Task goal.
Using the text below on Amnesty International's findings about Israel's treatment of Palestinians, answer these:
(a) Since 1967, how many Palestinians in East Jerusalem have had their residence canceled?
(b) How many Bedouin villages does Israel currently list as "unrecognized"?
(c) What percentage of the Covid-19 recovery package went to Palestinian local councils?

Document excerpt.
According to Amnesty International, Israeli authorities classify Palestinians as a second-class racial group defined by their non-Jewish Arab identity. This racial discrimination is codified in legislation that apply to Palestinians in Israel and the OPT.
Palestinian refugees and their descendants who were uprooted during the battles of 1947-49 and 1967 are still denied the right to return to their previous homes. The exclusion of refugees by Israel is a gross violation of international law that has forced millions of people to live in limbo.
Instead of citizenship, Palestinians in the occupied East Jerusalem are awarded permanent residence — but this is only in name. More than 14,000 Palestinians have had their residence cancelled at the Ministry of the Interior's discretion since 1967, resulting in their forcible removal from the city.
Since 1948, Israeli authorities have pursued a variety of tactics to "Judaize" the Negev, including the designation of significant portions as nature reserves or military shooting zones, as well as the establishment of numerical targets for growing the Jewish population. The tens of thousands of Palestinian Bedouins who reside in the region have suffered as a result.
Thirty-five Bedouin villages, with a population of roughly 68,000 people, are currently "unrecognized" by Israel, which means they are cut off from the national electricity and water supply and are targeted for demolition on a regular basis. Residents of the villages face limits on political engagement and are barred from the healthcare and education systems due to their lack of formal status. Many people have been forced to leave their homes and towns as a result of these situations.
Palestinian citizens of Israel have been economically disadvantaged in comparison to Jewish Israelis for decades due to deliberate uneven treatment. This is aggravated by the government's overtly biased allocation of state resources, such as the Covid-19 recovery package, of which just 1.7 percent was provided to Palestinian local councils.
Settler organizations routinely target Palestinian neighborhoods in East Jerusalem, working with the full support of the Israeli government to evict Palestinian families and pass their homes over to settlers. Since May 2021, one such neighborhood, Sheikh Jarrah, has seen a slew of rallies as residents fight to maintain their homes despite the possibility of a settler lawsuit.
Agnes Callamard, Amnesty International’s Secretary General said, “Our report reveals the true extent of Israel’s apartheid regime. Whether they live in Gaza, East Jerusalem and the rest of the West Bank, or Israel itself, Palestinians are treated as an inferior racial group and systematically deprived of their rights. We found that Israel’s cruel policies of segregation, dispossession and exclusion across all territories under its control clearly amount to apartheid. The international community has an obligation to act.”
What Amnesty International has highlighted is only a small fraction of the larger, more accurate picture in the occupied areas. What's intriguing is that such a comprehensive report was published by an international organization with a good reputation. Self-proclaimed human rights "defendants" like the U.S. and the EU frequently utilize the organization to condemn countries they don't like. This is the true question.
Will international organizations, the United States, and the European Union take action? Will the International Criminal Court (ICC) bring the Israeli government to justice? We are awaiting the decision.

Record extracts.

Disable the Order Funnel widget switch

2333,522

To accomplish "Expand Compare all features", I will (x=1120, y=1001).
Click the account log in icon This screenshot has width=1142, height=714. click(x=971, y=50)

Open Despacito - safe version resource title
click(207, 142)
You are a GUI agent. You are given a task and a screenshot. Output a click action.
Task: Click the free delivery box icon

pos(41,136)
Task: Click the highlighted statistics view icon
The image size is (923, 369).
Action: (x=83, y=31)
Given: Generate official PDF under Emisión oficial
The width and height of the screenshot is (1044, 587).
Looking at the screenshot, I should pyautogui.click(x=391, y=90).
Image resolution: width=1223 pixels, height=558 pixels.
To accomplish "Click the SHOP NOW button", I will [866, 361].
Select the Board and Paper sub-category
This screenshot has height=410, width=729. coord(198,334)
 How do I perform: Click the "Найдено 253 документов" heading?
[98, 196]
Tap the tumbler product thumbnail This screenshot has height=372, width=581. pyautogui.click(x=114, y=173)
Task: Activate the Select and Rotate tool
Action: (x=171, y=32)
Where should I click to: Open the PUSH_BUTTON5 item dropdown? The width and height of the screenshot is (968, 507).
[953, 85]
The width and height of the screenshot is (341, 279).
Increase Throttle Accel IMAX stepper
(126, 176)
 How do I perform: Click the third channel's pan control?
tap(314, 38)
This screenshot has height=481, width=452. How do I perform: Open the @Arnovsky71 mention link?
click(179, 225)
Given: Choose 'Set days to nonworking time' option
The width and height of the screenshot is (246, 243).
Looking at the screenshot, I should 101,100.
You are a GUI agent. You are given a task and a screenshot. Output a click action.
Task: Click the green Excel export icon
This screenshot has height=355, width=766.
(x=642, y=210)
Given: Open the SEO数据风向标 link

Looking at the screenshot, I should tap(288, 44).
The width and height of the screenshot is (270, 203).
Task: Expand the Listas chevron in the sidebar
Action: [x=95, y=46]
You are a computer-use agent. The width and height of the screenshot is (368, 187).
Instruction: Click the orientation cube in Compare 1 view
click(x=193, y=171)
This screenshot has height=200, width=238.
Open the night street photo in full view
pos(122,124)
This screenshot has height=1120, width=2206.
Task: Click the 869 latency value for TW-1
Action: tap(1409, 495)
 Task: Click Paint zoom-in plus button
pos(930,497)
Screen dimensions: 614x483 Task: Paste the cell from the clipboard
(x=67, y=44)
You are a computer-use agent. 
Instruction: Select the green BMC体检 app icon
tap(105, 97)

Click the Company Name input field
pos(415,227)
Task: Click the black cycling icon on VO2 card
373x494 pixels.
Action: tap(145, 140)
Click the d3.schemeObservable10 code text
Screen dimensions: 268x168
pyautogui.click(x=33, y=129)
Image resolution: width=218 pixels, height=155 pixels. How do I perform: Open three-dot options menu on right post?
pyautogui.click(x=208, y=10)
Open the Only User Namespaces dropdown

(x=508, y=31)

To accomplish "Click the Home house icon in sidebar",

Response.
(a) More than 14,000
(b) Thirty-five
(c) 1.7 percent